What the task requires: From the tribute to Diego Maradona below, list every person it names as one of Maradona's heroes or friends.

A working-class hero is something to be…
John Lennon’s priceless observation seems to fit like a tracksuit the icon Diego Armando Maradona.
“L’audace, encore l’audace, toujours l’audace.” The slogan of the French revolutionary hero Danton might have been stencilled on the flesh of Diego Maradona alongside his own heroes Fidel Castro (with whom his death anniversary is now eternally entwined) and his compatriot Che Guevara.
Audacity was Maradona’s leitmotif.
I saw him play for Argentina in 1979 in Glasgow when he was just 18, although he had won his first international cap at 16. It was in Glasgow he scored his first international goal but it was a simple one. It was the goal he laid on for a team-mate that day which etched his audacity into my mind, leaving a Scotland team of greats like Kenny Dalgliesh and Alan Hansen with twisted blood as they “birled” this way and that seeking, impossibly, to get to grips with the teenage sensation. They might as well have tried catching moonbeams.
Diego Maradona was born into a family of 10 in impossibly impoverished circumstances in the slum of Villa Fiorito where the only running water came through the roof or ran through the shanty-town in the open sewers.
And as the Guardian obituary–the best I have read so far – put it, he forever-after “carried the whiff of the street urchin about him even as the millions rolled in.”
It was perhaps this which so endeared him to the masses of Naples where his virtual beatification is already underway. For the Italian elite, Africa begins in Naples and there was always a whiff of Africa about Diego Maradona. The condescension of the Italian elite turned into a burning hatred as Maradona carried Napoli to titles and trophies never-before attained. He was always the underdog and beloved by underdogs everywhere.
Fidel Castro, whom I knew well, adored Maradona, once taking off his military jacket and draping it around Maradona’s shoulder. It was one of the most touching of their encounters. The adoration was mutual. Maradona was to his core a revolutionary man.
When he won the World Cup virtually single-handed (five goals, five assists) for Argentina in 1986–just four years after the Falklands War–the feat required him to slay England on the way. In the game, he scored first with a magnificent header and then with a mazy run beginning well inside his own half, leaving five England players for dead. His leap of joy was unconstrained (as is the Argentine commentary) and had everything to do with the Argentines fallen in the Malvinas.
“We did it for them,” he said.
We knew they had mowed our young men down like little birds.
A list of Maradona’s causes would take too long but would stretch from Northern Ireland to the Middle East and of course through all righteous struggles in Latin America. His friendships with Fidel, with Hugo Chavez in Venezuela and Daniel Ortega in Nicaragua were based not merely upon the mutual attraction of superstars but on Maradona’s perfectly educated hatred of “Yankee imperialism.” The whiff of the street urchin was not dispelled by his millions. Maradona was a people’s champion.
When I broke the news of his demise to my own six-year-old football prodigy son known by all the parents watching him as the “little Maradona” for his bounce-back ability and dribbling skills, he asked me: “Did he die of the coronavirus?”
“No, son, he died of a heart attack,” I replied.
After a minute’s silence, he asked:
Who attacked his heart, Daddy?
“Life, son,” I replied.
An extraordinary life.
It should be consoled by the wave of sadness rolling in from around the world for the street urchin from the slums of Villa Fiorita. Don’t cry too much, Argentina. The truth is he never left us. He will shine on forever. Eternalmente.

Input data:
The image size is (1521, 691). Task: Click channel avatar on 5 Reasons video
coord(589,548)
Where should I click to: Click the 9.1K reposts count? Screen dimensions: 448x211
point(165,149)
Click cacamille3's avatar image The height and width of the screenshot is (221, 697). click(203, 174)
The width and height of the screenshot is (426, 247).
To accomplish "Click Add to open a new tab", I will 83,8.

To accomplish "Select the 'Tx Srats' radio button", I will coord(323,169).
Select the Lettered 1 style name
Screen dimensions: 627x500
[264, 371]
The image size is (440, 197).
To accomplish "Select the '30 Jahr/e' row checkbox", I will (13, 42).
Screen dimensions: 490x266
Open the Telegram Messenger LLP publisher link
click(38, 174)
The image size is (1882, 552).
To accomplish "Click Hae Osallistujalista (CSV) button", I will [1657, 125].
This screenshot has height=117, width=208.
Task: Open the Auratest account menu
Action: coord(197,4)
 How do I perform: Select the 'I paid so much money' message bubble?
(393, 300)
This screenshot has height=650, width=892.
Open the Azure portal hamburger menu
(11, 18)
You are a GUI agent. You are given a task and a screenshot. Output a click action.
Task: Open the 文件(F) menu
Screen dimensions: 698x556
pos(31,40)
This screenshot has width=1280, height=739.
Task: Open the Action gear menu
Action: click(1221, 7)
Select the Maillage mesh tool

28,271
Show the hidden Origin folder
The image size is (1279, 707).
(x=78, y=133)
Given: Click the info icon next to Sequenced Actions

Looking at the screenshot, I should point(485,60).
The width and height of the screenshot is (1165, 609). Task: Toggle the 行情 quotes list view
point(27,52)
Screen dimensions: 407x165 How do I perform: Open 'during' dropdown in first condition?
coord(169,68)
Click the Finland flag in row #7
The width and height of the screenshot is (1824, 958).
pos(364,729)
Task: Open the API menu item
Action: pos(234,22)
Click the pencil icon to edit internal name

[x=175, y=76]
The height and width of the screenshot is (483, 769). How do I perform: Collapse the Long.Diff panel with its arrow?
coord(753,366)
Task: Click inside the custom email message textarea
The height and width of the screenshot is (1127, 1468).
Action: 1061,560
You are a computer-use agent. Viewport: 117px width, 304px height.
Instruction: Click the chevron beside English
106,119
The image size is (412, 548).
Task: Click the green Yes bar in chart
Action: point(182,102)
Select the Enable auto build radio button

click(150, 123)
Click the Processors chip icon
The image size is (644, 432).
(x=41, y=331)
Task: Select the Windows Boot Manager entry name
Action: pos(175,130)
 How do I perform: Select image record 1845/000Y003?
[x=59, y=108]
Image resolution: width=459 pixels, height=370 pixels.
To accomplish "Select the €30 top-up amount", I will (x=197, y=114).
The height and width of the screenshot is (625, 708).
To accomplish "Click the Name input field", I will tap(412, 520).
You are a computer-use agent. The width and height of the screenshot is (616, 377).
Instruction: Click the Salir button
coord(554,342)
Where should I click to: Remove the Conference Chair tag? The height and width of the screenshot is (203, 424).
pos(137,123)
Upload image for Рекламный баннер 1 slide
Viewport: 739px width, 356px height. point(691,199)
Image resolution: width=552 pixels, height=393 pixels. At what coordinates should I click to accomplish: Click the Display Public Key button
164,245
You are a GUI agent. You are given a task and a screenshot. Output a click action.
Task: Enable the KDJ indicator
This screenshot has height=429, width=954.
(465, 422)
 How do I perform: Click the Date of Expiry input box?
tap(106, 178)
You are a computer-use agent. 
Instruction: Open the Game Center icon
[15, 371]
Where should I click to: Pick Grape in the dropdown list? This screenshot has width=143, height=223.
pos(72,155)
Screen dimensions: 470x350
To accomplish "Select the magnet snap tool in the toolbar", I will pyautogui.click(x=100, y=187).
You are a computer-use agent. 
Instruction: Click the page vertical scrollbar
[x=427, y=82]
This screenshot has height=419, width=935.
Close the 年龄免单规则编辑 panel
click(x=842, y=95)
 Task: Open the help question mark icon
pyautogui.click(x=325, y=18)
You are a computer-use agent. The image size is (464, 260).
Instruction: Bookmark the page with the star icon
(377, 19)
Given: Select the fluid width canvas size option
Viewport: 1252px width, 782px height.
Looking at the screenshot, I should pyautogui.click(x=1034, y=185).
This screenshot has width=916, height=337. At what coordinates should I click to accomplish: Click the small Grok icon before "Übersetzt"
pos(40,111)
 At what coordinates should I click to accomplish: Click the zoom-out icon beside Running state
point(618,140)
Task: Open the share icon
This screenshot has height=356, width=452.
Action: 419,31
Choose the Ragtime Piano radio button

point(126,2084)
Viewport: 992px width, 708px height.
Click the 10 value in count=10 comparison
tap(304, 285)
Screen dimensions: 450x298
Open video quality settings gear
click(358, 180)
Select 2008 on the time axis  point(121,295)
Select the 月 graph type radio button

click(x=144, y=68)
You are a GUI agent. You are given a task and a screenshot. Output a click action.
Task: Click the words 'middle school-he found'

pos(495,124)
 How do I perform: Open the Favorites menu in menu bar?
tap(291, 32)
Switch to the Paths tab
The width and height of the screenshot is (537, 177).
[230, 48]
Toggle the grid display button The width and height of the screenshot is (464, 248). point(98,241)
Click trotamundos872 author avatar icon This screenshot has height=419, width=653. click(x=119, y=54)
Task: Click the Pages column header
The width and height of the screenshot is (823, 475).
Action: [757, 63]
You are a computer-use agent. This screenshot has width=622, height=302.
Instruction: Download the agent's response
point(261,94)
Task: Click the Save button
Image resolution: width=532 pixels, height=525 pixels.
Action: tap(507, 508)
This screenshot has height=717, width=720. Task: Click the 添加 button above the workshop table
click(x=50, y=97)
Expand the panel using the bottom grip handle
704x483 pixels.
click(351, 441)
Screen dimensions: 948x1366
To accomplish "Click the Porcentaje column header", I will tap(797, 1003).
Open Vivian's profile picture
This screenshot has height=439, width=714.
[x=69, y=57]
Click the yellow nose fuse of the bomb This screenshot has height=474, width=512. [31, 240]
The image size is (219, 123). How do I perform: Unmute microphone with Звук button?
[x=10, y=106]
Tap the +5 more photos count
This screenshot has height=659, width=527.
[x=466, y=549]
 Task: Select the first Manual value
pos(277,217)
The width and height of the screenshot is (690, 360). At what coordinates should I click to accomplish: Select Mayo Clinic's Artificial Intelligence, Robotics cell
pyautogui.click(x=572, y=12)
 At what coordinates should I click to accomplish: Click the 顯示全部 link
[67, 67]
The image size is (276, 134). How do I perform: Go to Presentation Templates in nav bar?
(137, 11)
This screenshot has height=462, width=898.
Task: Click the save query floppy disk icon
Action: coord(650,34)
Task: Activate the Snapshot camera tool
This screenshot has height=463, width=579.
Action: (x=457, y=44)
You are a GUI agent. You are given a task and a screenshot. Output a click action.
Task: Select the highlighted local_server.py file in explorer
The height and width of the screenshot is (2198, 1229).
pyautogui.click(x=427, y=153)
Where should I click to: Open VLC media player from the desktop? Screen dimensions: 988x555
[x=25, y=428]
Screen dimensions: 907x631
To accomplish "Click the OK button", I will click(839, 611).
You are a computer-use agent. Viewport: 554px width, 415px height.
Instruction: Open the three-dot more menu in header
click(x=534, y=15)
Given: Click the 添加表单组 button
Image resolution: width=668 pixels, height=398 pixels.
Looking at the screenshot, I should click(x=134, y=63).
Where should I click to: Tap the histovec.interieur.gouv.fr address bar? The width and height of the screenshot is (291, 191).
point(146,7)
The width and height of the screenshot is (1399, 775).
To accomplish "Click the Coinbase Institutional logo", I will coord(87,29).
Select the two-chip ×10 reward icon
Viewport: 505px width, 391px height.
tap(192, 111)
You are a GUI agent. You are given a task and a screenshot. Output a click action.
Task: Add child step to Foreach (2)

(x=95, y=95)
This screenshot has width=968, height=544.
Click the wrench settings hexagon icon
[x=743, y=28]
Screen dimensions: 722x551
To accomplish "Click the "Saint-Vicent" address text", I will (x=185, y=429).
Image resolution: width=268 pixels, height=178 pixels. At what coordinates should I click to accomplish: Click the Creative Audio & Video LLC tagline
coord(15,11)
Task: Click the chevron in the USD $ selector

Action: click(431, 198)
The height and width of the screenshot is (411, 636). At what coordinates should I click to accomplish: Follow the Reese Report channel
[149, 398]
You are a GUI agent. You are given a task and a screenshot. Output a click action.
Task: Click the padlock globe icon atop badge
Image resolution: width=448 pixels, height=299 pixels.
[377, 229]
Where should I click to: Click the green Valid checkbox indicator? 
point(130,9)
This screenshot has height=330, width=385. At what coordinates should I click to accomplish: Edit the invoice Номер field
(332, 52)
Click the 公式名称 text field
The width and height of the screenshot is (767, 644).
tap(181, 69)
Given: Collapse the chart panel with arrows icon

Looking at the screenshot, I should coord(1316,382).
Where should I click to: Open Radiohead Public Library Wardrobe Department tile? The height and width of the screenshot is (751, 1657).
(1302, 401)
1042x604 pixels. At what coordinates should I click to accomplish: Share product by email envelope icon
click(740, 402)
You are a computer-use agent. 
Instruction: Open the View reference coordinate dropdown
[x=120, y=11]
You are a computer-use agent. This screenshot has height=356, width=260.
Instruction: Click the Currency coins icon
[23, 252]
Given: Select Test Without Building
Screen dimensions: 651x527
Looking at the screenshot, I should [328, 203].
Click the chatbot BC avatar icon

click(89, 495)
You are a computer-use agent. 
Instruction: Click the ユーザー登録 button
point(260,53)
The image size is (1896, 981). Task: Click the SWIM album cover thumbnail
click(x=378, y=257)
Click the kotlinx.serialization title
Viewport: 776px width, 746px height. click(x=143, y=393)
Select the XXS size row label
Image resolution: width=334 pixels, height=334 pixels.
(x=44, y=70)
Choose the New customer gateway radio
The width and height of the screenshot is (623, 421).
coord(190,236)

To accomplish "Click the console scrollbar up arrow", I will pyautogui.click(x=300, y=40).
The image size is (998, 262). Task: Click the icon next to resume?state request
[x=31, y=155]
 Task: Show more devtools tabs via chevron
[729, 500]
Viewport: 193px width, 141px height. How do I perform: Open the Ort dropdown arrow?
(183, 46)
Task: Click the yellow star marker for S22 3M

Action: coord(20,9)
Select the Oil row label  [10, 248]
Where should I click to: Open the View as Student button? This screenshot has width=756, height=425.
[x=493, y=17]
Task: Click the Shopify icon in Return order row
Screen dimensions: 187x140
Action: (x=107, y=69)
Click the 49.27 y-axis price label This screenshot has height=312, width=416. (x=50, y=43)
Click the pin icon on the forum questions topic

Answer box: Fidel Castro, Che Guevara, Hugo Chavez, Daniel Ortega